SOURCE EXTRACT:
• • • • • • •

This is the podcast where I hit growing business from every possible angle from mechanical tips. I don’t know how many tips I’ve done in this podcast for using Facebook, Google or social platforms to grow website or grow business. I’ve talked about the psychology of growing business from literal psychological methodologies of training, teaching and managing other people. I’ve used psychology and how to define what product you should come out with next by Reading Your Customer’s Minds. That’s actually the title of a podcast. It’s on the Today’s Growth Classics section of iTunes. I have hit growing business from many different angles over the years of this podcast. I am going to hit growing business from an angle that I’ve only done this from one time.

I wonder if this isn’t a future mandatory field of growing a business. I am literally staring in my office. I’m staring at a four-foot tall, 4×12 to fifteen-foot wide, black velvet corkboard. You can’t see much of the black because if there’s an incredible picture with me and one of my daughters, I’ve got a thumb tacked up there. If there’s a funny picture of me in fifth grade, I’ve got it thumb tacked up there. I’ve got a full page from the USA Today when I wrote a book with Brian Tracy. I’ve got the whole page of the newspaper thumbtack in all four corners. I’ve got awards in different things. I’ve got a picture from our sales office in Joliet, Illinois. My little brother, Billy’s in there. There are about nine people in there. I see all the awards on the wall. I’m looking at that picture right now. I’ve got a letter from the editor of Inc. Magazine, the first year our company hit the Inc. 5000 list. I found out it looks like we’re going to hit it for the fifth time.

TGP 325 | Tail Light
Tail Light: In life, we’re either in a storm, we’re coming out of a storm or we’re about to go into a storm and that’s it.

I’m looking at my wife as she was a cheerleader for the Chicago Bulls. She’s in the bottom row on the right-hand side, of course looking unbelievably hot. I got a picture of me skiing. I’m jumping over a second story balcony in Hurley, Wisconsin up north by the UP. I landed so hard, I over jumped the landing. Instead of landing on a hill going down should be a soft landing, I landed on a flat section. My head hit between my skis so aggressively, I ripped the spine in my neck. They had to take the backseat of our minivan out and drive me twelve hours home, lying flat on my back where I spent a week in bed. Should have been in the hospital, but I’m stupid. Found out later from a doctor that I had a reverse C in my neck for twelve years until I had traction for eight weeks to fix it. That’s another one of my crazy things.

• • • • • • •

SUPPLIED ENTRIES:
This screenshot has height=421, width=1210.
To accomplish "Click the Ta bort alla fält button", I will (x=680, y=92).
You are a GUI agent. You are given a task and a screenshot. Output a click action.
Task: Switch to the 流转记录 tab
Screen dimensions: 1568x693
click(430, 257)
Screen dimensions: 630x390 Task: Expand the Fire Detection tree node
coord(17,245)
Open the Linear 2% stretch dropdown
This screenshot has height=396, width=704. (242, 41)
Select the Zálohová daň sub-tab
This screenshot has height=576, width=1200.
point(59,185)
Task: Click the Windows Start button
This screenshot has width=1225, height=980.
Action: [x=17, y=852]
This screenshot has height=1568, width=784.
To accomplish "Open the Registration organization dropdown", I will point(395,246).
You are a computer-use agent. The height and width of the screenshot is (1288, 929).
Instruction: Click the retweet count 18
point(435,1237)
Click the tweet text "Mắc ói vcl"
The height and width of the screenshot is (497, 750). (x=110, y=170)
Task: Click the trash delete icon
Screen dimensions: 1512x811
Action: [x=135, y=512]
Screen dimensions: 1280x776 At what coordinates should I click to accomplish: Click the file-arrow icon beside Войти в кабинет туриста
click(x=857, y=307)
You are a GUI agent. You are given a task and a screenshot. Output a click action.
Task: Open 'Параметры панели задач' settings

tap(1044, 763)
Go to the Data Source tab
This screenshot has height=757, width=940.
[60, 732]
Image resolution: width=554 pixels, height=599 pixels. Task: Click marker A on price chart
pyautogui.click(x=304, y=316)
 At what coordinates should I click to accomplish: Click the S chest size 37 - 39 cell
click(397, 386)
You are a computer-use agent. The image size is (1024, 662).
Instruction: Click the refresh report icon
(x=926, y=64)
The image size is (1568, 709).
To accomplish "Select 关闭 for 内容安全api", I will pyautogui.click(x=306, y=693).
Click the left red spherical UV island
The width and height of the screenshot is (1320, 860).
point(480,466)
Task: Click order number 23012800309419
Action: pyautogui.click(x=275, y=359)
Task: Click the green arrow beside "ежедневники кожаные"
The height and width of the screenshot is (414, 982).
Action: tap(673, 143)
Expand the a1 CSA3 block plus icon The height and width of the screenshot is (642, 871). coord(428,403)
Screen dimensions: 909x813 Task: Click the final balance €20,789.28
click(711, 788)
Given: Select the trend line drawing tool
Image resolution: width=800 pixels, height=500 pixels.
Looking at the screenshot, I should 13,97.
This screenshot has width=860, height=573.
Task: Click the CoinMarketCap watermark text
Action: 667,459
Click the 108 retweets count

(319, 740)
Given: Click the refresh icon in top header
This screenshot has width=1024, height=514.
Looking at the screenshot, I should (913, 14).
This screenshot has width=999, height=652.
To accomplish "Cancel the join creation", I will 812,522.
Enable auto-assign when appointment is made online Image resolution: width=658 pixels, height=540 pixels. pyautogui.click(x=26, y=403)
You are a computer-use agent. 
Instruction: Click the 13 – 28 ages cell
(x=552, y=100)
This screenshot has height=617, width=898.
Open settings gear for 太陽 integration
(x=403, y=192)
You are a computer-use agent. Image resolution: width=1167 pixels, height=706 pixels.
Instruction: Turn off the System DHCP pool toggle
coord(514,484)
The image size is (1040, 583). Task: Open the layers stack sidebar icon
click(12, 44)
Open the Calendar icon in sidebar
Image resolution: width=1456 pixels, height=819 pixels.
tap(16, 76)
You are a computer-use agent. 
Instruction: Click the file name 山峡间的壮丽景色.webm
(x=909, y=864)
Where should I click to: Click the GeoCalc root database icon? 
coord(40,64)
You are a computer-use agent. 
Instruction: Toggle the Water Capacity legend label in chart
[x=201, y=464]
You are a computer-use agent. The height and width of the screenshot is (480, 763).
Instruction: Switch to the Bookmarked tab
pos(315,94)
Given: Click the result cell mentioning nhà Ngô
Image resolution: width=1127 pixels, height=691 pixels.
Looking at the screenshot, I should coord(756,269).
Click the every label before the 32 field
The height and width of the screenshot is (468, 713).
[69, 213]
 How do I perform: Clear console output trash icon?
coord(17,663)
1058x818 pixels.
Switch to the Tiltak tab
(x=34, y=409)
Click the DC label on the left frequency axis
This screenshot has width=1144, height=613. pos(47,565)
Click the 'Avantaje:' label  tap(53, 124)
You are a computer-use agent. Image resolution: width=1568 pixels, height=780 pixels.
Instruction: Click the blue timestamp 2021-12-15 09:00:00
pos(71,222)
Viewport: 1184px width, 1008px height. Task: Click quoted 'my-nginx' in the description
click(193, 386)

• • • • • • •

YOUR TASKS:
1. From the podcast text about the corkboard, list every item the speaker says is thumbtacked up on the board.
2. Pick up the podcast text about the corkboard from its final sentence and keep going in the same first-person voice.

RESULTS IN ORDER:
1.
- An incredible picture of the speaker with one of the speaker's daughters
- A funny picture of the speaker in fifth grade
- A full page from the USA Today from when the speaker wrote a book with Brian Tracy, thumbtacked in all four corners

2.
I’m looking at a sign, “You don’t have to be crazy to work here. We’ll train you.” That is for sure true. Looking at another sign, “Let me drop everything and work on your problem.” How true is that? Here’s the thing, there is one thing of the hundreds of items on this board that I’m looking at that sometimes chokes me up, but it is a piece of the right rear tail light of our 2010 Lexus LX470 or GX470, I don’t remember. It’s the middle size SUV. Why is that up there? It’s up there because in one fateful day, the day before my mom’s wake, I drove home with my five family members in my car, all six of us. I let my daughter who was only fifteen with her learner’s permit drive home late at night on Interstate 80. To keep the story short, she tried to exit off of an exit too soon. It wasn’t our exit. We had to go down another few exits. I woke up and told her, “No, you’ve got to get it back on the highway.” The semi behind us didn’t slow down as my daughter Kaci slowed down. When she tried to get back on the highway, that semi hit us in the left rear quarter panel in which we rolled.

I don’t know how many times we rolled that car, but all six of us were looking out the front window side windows and the world looked like tossed salad before the roof collapsed on all of us. Let’s say that we landed close to 100 feet off the highway, perpendicular to the highway on a hill. We landed aggressively, all four tires popped. We couldn’t see out the windows because they were all cracked. We couldn’t open any of the doors. As we could see through the cracked windshield, many large men running from the highway towards our car to see if anybody survived. They were able to somehow get one of the doors open because we could not open any from the inside. Magically, let’s say divinely, I believe my mom was upstairs looking down on us saying, “I’ve only been gone two days. Can’t you guys keep your crap straight?” What’s funny about this story is nobody felt a thing. All six of us, nobody felt one thing. We had our seatbelts on. Airbags went off. As we were rolling and all six of us remember every second of it vividly, we all got out of the car quite frankly. We all sat down in a big circle, I said a prayer, my son lifted his iPad and started playing game and my daughter started reading a book. We waited for the police and the ambulance to come. The firemen came and rushed to the vehicle and said, “Where are the people that were in the car?” People said, “They’re right there.”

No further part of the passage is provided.